Par Ashton Glen
S’exprimant devant la presse à la Maison-Blanche, Donald Trump a affirmé que les autorités iraniennes avaient accepté de « rendre la poussière nucléaire », formule qu’il utilise pour désigner les réserves d’uranium enrichi détenues par Iran.
Le chef de l’exécutif américain a ajouté qu’il existait « de très bonnes chances » de parvenir prochainement à un accord avec Téhéran. Si elle se confirmait, une telle concession représenterait l’un des points centraux des exigences américaines dans les discussions sur le programme nucléaire iranien.
Aucune confirmation officielle immédiate n’a été rendue publique par les autorités de Iran concernant ces déclarations. Les précédentes négociations entre les deux pays ont souvent été marquées par des annonces contradictoires et des phases de tension diplomatique.
Les marchés et chancelleries suivent de près toute évolution sur ce dossier, qui demeure l’un des principaux foyers de tension stratégique au Moyen-Orient.

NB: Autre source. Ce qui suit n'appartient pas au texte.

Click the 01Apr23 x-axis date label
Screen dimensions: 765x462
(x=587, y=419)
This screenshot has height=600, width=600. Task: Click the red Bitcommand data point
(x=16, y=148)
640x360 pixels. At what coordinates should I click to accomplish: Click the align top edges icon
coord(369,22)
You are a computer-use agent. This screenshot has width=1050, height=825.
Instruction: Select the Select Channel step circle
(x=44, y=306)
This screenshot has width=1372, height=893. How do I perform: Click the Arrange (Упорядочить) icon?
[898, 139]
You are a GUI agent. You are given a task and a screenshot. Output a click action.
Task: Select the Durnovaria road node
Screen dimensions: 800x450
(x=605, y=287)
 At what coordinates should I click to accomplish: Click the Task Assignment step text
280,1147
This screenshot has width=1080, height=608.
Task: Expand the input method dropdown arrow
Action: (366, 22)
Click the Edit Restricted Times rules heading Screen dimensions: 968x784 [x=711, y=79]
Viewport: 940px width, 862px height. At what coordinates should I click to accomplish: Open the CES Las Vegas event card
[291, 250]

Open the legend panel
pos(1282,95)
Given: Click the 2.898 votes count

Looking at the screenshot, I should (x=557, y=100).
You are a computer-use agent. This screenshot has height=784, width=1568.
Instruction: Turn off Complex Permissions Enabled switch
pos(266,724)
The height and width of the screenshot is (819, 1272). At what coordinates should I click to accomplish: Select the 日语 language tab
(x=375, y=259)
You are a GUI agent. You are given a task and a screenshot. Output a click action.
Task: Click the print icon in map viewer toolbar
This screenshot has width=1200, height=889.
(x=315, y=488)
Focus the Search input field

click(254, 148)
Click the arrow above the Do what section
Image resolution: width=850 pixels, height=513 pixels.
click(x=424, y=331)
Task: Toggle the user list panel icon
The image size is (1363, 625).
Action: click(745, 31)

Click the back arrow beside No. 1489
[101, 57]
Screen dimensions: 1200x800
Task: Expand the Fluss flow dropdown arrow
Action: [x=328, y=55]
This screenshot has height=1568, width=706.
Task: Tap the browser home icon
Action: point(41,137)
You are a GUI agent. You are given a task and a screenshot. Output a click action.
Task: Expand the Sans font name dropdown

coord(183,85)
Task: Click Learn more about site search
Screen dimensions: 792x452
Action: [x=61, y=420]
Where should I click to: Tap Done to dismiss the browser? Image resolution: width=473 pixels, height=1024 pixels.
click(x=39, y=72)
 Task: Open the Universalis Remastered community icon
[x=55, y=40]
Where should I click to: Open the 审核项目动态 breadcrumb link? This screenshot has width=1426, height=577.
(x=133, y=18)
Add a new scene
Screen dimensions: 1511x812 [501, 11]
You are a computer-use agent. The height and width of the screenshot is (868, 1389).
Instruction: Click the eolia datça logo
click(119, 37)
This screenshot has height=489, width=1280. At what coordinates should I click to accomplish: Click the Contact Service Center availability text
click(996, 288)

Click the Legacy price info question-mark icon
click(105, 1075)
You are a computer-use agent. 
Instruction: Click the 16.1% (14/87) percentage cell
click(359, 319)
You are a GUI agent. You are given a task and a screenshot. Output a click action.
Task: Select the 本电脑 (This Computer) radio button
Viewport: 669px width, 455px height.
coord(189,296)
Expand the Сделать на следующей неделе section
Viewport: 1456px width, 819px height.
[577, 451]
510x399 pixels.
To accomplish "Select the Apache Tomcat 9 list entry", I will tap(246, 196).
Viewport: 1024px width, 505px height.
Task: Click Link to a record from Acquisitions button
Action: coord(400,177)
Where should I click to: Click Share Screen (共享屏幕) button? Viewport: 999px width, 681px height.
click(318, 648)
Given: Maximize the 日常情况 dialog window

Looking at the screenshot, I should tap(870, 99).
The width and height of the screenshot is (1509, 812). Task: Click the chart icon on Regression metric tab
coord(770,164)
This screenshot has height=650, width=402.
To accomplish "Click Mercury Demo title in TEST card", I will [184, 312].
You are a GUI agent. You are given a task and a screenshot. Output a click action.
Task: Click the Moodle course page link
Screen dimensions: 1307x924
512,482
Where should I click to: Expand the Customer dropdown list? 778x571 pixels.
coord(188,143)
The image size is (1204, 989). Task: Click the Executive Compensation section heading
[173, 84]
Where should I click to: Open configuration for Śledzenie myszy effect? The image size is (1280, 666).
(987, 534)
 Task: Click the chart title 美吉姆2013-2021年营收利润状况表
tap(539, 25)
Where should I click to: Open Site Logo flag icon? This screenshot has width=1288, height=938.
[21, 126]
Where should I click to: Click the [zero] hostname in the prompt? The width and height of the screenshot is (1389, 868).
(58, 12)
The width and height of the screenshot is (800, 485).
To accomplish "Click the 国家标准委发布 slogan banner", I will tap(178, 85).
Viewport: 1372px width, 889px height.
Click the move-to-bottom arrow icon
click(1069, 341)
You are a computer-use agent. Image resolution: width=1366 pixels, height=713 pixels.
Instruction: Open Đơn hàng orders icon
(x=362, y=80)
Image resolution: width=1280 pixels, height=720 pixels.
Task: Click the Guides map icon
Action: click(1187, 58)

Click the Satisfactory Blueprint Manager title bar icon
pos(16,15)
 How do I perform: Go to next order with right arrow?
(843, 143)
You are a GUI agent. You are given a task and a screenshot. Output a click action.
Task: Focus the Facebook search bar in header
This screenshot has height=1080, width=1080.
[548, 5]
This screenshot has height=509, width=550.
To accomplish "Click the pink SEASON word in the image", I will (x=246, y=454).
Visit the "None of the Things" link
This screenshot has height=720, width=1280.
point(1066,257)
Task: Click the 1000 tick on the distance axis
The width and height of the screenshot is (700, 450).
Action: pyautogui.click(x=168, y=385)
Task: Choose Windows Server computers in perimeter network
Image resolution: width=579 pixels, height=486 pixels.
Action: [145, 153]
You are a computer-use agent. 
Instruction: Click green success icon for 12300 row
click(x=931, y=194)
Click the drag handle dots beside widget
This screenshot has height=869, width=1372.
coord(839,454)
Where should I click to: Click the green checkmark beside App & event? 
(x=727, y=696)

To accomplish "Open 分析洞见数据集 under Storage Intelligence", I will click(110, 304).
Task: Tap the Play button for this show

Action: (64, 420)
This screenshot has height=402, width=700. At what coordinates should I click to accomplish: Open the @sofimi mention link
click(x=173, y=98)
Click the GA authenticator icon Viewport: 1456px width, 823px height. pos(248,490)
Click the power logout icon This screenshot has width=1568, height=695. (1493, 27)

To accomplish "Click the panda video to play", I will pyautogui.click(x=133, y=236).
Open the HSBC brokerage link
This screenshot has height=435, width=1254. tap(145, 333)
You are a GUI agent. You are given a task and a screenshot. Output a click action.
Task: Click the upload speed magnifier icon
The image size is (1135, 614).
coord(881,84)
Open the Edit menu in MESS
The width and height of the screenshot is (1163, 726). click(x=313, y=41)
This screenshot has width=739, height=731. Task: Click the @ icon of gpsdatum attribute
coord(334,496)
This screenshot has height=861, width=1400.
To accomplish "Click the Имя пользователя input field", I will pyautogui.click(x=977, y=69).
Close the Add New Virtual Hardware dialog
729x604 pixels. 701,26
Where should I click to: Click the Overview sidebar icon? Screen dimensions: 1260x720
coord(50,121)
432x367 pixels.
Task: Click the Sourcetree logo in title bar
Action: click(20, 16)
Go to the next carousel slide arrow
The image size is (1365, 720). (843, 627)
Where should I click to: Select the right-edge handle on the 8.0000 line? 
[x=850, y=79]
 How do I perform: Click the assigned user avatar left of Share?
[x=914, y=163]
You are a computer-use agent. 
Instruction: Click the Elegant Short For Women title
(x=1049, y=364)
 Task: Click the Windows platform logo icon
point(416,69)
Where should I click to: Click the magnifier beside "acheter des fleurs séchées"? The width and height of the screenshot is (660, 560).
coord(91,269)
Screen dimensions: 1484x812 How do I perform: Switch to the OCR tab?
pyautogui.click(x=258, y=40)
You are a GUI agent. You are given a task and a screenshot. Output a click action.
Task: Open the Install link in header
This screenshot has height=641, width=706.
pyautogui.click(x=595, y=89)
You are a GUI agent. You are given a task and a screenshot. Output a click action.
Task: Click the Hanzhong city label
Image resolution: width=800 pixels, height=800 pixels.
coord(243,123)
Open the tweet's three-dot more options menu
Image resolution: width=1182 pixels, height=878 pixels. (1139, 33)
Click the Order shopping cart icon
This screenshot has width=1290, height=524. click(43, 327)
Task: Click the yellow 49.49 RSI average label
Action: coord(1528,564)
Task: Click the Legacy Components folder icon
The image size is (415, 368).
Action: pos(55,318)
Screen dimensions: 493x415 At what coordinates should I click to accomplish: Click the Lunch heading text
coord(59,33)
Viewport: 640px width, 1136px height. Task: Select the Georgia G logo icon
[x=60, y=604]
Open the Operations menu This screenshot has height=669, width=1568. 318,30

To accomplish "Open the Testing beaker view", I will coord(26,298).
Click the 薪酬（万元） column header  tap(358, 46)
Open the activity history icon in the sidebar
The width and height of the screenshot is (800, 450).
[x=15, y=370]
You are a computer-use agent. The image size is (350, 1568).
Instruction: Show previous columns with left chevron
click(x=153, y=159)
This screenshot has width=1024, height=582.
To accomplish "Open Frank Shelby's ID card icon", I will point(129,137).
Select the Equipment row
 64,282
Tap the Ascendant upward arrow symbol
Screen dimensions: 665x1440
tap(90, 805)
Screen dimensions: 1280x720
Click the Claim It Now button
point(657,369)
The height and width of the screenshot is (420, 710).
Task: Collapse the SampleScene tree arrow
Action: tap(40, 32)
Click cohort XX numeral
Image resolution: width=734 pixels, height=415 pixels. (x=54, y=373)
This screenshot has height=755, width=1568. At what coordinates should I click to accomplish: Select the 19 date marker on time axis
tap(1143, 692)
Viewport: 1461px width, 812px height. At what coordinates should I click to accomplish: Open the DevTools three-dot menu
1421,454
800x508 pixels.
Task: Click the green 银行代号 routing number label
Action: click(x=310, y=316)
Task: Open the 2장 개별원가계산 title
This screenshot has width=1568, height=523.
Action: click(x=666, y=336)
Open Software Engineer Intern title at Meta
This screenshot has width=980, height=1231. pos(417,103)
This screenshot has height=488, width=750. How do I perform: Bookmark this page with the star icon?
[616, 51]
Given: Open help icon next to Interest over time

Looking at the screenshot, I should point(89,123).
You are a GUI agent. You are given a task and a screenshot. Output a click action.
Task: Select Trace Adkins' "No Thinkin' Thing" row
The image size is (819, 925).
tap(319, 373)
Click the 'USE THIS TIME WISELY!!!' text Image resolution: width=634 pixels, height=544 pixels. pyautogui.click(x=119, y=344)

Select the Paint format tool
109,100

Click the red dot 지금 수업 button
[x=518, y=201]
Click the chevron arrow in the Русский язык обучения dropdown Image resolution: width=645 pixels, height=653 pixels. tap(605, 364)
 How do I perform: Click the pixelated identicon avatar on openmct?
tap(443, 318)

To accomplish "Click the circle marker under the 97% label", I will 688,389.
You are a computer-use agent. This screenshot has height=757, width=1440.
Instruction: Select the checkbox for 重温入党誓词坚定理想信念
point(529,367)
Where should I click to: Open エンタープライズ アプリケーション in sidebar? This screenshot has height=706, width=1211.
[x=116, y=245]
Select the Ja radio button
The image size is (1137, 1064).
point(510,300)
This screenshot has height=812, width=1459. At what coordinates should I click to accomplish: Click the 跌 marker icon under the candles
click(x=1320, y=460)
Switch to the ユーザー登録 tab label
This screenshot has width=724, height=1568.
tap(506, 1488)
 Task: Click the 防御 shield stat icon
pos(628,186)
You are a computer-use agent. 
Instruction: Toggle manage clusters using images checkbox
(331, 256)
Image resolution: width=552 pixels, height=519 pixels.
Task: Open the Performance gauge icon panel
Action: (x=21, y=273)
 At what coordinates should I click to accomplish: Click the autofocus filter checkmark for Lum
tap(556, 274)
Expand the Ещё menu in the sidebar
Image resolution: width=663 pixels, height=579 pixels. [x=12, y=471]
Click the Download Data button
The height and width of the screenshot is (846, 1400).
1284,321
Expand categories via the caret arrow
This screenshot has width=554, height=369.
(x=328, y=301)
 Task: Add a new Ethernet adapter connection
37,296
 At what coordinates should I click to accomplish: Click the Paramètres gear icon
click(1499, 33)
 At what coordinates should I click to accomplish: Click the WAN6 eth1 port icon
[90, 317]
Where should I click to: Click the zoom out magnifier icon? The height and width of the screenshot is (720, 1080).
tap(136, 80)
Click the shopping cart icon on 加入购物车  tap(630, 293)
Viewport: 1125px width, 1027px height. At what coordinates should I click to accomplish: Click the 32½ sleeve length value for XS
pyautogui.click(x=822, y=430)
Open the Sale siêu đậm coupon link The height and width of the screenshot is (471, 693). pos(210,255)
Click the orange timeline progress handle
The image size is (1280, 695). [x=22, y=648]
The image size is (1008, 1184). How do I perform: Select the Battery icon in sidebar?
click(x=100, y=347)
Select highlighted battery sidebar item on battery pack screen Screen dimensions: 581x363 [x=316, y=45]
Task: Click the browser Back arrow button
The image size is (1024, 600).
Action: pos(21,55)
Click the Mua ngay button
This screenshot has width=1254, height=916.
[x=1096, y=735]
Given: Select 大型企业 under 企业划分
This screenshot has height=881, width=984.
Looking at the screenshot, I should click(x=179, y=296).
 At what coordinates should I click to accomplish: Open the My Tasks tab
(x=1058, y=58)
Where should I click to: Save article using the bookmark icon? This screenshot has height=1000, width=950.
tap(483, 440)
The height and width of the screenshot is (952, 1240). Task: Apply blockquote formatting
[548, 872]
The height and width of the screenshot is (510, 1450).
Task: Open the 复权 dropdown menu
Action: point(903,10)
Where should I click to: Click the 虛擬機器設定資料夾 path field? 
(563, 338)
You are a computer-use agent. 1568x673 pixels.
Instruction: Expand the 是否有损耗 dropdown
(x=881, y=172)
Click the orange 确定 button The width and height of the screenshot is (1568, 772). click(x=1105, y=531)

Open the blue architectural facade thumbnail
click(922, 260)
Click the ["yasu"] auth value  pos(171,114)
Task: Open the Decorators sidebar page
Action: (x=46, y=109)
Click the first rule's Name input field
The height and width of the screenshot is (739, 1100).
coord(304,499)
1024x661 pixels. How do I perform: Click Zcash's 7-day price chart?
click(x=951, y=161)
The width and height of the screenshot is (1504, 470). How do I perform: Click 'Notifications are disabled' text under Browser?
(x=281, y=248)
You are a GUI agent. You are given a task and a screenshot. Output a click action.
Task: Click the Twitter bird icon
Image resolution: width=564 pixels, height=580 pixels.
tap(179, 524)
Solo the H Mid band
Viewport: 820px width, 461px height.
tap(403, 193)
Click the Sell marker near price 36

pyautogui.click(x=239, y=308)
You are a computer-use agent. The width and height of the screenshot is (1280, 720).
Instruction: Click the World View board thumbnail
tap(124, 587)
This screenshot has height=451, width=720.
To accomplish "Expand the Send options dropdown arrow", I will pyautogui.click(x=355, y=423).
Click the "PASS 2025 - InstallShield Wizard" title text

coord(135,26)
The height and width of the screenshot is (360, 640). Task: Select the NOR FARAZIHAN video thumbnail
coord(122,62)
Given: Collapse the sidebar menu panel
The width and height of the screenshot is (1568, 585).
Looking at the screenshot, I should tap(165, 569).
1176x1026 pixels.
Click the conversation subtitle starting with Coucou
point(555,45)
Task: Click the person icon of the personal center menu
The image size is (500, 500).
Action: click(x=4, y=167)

Le programme nucléaire de Iran oppose depuis des années Téhéran aux puissances occidentales, qui redoutent un usage militaire de l’enrichissement d’uranium, accusation rejetée par la République islamique. Les États-Unis cherchent à limiter les capacités nucléaires iraniennes en échange d’un allègement des sanctions économiques. Toute remise de stocks enrichis constituerait un geste hautement symbolique et stratégique.